== DIRECTIONS FOR THIS TASK ==
Look through the entries. Copy each line that has the word "will".
---*---
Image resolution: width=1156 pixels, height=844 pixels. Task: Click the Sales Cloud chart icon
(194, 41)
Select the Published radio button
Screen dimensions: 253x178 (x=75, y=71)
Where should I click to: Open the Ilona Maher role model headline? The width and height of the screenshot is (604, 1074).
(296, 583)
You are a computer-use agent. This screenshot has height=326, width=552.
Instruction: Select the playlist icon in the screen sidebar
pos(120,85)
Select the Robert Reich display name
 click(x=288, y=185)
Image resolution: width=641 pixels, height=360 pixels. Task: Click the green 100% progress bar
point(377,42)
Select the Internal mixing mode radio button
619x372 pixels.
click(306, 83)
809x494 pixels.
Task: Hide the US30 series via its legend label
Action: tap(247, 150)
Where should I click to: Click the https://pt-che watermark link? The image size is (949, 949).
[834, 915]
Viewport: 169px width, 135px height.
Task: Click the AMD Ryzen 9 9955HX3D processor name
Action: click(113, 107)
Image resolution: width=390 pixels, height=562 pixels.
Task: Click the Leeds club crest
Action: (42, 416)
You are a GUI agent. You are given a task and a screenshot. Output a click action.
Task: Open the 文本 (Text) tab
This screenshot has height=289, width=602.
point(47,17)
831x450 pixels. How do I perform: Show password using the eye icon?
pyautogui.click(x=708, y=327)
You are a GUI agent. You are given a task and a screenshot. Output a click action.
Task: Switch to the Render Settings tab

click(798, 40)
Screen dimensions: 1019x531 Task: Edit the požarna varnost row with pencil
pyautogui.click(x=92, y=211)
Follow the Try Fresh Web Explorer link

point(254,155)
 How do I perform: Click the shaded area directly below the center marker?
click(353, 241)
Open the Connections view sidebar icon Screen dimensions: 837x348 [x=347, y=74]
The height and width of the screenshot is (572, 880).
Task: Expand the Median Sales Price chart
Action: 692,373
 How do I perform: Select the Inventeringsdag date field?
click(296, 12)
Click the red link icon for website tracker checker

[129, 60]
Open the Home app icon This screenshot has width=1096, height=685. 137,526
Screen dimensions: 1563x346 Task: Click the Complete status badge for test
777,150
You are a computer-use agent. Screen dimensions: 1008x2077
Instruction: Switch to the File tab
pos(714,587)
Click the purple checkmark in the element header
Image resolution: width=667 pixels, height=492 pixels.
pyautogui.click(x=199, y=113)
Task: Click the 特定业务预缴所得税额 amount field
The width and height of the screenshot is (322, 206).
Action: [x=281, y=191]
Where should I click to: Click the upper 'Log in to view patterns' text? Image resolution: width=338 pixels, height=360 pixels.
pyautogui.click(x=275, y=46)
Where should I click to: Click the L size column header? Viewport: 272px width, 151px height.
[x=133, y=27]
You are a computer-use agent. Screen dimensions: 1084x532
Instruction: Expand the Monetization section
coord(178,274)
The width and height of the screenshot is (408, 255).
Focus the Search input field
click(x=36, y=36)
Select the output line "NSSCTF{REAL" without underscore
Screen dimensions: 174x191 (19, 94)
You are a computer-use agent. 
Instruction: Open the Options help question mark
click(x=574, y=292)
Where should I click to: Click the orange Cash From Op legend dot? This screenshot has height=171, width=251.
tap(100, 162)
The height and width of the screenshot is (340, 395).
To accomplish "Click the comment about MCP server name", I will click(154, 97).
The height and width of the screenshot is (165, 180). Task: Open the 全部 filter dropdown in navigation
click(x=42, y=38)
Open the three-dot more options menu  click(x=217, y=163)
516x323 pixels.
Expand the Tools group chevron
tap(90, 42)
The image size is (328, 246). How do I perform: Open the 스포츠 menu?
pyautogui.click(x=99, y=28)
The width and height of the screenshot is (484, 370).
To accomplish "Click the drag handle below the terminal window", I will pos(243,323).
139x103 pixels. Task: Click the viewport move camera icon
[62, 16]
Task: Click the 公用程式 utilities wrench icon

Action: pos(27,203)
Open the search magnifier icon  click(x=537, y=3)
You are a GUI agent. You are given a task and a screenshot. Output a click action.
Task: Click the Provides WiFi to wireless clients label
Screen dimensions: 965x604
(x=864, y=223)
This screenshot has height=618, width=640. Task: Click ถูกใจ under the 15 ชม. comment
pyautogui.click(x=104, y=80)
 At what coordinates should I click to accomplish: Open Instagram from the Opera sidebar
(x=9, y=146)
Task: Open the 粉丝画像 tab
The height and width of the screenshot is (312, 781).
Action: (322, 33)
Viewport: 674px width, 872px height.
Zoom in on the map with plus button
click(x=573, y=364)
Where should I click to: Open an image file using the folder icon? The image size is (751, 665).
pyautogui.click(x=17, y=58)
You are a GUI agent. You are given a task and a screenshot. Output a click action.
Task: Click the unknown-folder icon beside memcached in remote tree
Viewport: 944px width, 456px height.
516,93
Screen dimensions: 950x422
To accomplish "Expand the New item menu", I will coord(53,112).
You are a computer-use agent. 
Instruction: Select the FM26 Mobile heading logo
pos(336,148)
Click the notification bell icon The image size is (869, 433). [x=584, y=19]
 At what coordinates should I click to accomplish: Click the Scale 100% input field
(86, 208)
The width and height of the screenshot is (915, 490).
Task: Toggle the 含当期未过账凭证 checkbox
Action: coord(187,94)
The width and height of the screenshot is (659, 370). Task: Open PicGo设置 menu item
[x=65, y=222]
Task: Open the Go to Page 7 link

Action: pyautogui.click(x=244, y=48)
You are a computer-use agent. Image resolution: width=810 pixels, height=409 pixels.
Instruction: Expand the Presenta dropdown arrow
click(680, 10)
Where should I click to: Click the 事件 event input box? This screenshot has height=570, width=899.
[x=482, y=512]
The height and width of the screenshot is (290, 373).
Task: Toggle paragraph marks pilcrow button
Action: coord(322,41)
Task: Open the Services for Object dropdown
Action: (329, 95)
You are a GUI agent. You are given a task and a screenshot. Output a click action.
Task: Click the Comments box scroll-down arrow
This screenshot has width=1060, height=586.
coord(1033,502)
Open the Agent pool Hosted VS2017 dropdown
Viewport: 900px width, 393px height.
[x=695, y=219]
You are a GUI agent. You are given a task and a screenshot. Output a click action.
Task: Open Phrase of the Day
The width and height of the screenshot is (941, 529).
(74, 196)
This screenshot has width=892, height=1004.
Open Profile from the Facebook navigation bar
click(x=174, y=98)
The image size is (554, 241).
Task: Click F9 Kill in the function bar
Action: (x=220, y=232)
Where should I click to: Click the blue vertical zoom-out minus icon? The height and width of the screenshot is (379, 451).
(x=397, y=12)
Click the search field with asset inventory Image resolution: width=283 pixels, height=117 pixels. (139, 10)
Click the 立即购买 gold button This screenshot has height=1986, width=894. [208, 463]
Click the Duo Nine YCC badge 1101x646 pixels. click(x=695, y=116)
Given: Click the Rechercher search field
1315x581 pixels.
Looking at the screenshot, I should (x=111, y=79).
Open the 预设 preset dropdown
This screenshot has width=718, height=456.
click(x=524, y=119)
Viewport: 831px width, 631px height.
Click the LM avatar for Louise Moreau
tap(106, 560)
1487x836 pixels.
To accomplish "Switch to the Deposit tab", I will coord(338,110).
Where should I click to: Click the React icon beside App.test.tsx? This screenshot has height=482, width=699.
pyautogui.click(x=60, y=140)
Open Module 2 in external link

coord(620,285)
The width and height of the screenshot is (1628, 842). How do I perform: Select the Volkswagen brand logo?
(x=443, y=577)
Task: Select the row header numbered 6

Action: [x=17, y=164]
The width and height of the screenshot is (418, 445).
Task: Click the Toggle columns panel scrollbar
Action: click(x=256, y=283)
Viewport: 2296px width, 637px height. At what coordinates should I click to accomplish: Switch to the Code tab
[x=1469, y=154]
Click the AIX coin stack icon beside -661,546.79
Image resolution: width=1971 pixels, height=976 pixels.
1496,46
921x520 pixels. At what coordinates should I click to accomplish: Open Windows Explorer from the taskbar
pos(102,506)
---*---
== RESPONSE ==
To accomplish "Click the comment about MCP server name", I will click(154, 97).
To accomplish "Click the drag handle below the terminal window", I will pos(243,323).
To accomplish "Expand the New item menu", I will coord(53,112).
To accomplish "Switch to the Deposit tab", I will coord(338,110).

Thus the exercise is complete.